Dependent Care FSA When a Child Reaches Age 13
By Brian Gilmore | Published October 30, 2020
**Question: **What are the rules surrounding dependent care FSA expenses upon an employee’s child reaching age 13?
**Short Answer: **The employee will generally have eligible dependent care FSA expenses for the services provided prior to the day the child reaches age 13.
Dependent Care FSA: General Eligible Expense Rules
There are two main requirements for a care-related expense to be reimbursable under the dependent care FSA:
The expense must be “employment-related”; and
The expense must be for a “qualifying individual.”
Expenses are “employment-related” if they enable the employee and spouse to be gainfully employed.
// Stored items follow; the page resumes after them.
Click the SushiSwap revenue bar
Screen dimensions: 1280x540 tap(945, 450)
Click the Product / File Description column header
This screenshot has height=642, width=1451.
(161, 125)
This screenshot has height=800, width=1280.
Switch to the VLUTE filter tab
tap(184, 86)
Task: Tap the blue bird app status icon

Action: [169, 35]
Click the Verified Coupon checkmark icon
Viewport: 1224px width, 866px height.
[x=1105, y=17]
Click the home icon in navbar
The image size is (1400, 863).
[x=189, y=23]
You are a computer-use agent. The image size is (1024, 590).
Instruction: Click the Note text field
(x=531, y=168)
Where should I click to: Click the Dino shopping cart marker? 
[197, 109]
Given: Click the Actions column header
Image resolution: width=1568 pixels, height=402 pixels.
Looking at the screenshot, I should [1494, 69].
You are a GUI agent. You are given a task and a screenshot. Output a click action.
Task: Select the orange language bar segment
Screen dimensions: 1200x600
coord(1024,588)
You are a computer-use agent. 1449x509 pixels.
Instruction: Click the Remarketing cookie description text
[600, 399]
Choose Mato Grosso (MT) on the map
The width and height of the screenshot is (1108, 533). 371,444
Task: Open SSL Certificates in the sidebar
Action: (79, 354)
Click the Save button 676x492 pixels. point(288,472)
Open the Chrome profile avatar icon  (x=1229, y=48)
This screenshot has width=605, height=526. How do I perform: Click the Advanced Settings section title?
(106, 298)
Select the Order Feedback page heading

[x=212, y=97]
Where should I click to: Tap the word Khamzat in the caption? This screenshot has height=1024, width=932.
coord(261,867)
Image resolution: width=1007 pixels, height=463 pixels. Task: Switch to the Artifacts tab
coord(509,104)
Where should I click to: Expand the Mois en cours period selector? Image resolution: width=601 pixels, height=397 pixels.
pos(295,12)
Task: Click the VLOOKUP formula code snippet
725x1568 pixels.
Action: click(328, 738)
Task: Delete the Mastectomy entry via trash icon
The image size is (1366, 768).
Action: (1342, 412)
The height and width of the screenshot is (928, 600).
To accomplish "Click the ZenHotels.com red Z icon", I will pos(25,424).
For more details on situations where the “employment-related” status of dependent care expenses is difficult to determine, see our prior posts:
The issue of a child reaching age 13 implicates the second main requirement, which is that the expense be for a “qualifying individual.”
Dependent Care FSA: Qualifying Individual Requirements
The employee’s employment-related dependent care expenses must be for a “qualifying individual” to be reimbursable under the dependent care FSA.
A qualifying individual is:
The employee’s dependent child who is under age 13 when the care is provided;
The employee’s spouse who is not physically or mentally able to care for himself or herself and lives with the employee for more than half the year; or
A tax dependent who is not physically or mentally able to care for himself or herself and lives with the employee for more than half the year.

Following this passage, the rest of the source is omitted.